Mutations in KCNE1 Promote Cardiac Alternans in Long QT Syndrome Type 5 Rabbits

Abstract

Long QT syndrome type 5 (LQT5) is caused by mutations in KCNE1, an accessory subunit of slowly activating delayed rectifier K+ channel (IKs), and is associated with polymorphic ventricular tachycardia (pVT). We hypothesized that mutations in KCNE1 alter multiple K+ channels causing APD instability such as alternans thereby increasing vulnerability to pVT. We investigated APD dynamics in transgenic LQT5 rabbits using optical mapping, microelectrode recording, and voltage clamp techniques. APD alternans occurred at relatively slower heart rates in LQT5 than littermate control (LMC) hearts (the onset of alternans cycle length of 207.0 ms vs. 176.3 ms respectively, p < 0.05). Onset of alternans occurred without steep APD restitution curves (slope < 1), suggesting that a simple APD restitution kinetics cannot explain this alternans. Microelectrode recordings of alternans from intact heart showed that the short APD beat was associated with higher plateau Vm while the long APD beat was associated with lower plateau Vm, suggesting that the ionic currents responsible for plateau Vm underlie alternans.

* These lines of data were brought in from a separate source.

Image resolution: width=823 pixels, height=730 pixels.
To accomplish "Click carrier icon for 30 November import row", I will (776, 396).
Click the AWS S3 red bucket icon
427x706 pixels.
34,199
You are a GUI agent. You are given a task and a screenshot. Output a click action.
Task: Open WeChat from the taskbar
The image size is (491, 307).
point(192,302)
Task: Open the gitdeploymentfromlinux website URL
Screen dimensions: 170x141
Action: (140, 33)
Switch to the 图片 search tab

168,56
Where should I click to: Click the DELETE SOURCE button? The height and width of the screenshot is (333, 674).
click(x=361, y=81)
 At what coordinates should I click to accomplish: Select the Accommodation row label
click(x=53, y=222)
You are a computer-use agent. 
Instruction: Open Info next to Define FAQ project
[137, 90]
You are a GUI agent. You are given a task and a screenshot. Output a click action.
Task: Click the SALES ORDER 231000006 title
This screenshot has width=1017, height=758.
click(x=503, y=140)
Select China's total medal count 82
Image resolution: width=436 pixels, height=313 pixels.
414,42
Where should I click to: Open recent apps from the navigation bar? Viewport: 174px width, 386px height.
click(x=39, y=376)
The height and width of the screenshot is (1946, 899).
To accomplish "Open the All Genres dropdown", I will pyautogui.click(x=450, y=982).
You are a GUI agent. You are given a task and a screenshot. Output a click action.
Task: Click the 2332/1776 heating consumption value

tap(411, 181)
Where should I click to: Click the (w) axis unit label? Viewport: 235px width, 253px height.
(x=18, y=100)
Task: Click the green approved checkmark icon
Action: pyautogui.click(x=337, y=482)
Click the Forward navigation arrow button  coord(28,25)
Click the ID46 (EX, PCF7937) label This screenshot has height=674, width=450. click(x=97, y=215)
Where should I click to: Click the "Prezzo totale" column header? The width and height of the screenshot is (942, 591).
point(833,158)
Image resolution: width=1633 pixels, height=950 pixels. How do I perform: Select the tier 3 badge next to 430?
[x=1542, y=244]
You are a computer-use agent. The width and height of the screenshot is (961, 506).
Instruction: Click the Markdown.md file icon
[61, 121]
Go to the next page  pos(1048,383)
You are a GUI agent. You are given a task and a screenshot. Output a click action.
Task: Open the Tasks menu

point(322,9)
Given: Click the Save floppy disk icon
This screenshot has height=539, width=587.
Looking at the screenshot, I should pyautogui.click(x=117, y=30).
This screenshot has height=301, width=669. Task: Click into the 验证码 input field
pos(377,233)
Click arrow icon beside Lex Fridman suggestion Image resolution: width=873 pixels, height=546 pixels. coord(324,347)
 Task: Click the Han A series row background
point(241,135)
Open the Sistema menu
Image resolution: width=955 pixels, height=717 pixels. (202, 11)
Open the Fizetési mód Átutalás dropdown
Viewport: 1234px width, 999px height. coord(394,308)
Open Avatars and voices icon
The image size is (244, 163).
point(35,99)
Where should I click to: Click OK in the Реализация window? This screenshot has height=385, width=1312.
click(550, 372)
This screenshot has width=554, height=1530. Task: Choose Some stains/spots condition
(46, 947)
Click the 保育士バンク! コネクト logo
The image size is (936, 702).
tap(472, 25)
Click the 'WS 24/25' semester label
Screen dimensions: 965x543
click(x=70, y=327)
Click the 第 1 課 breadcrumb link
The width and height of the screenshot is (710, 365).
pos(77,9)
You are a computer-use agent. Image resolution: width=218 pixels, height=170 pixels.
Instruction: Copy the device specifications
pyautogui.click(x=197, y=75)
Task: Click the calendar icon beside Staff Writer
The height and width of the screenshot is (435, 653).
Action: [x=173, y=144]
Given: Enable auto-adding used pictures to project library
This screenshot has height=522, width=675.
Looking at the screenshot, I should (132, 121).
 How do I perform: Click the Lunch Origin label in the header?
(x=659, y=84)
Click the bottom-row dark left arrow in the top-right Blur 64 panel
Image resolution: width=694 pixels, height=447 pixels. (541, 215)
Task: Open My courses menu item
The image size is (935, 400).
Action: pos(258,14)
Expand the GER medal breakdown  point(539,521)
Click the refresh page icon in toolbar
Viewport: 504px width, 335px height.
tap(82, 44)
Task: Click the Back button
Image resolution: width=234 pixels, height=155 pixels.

Single myocyte voltage clamp studies showed that the transient outward K+ current (Ito) in LQT5 myocytes had slower inactivation (τ=14 and 99 ms for double exponential curve fit), and slower recovery kinetics from inactivation (τ=217 and 3100 ms for Ito,f and Ito,s, respectively). Partial blockage of Ito with 4-AP (0.5 mM) eliminated the alternans, while treatment of Ito enhancer (NS5806, 2 μM) aggravated the alternans with same plateau Vm pattern associated with long-short APDs in LMC. These data support the notion that Ito modification by KCNE1 mutation contributes to APD alternans in LQT5 rabbits. Thus, KCNE1 mutation alters multiple K+ channels including Ito, leading to Ito-mediated alternans that is unrelated to the steep APD restitution hypothesis.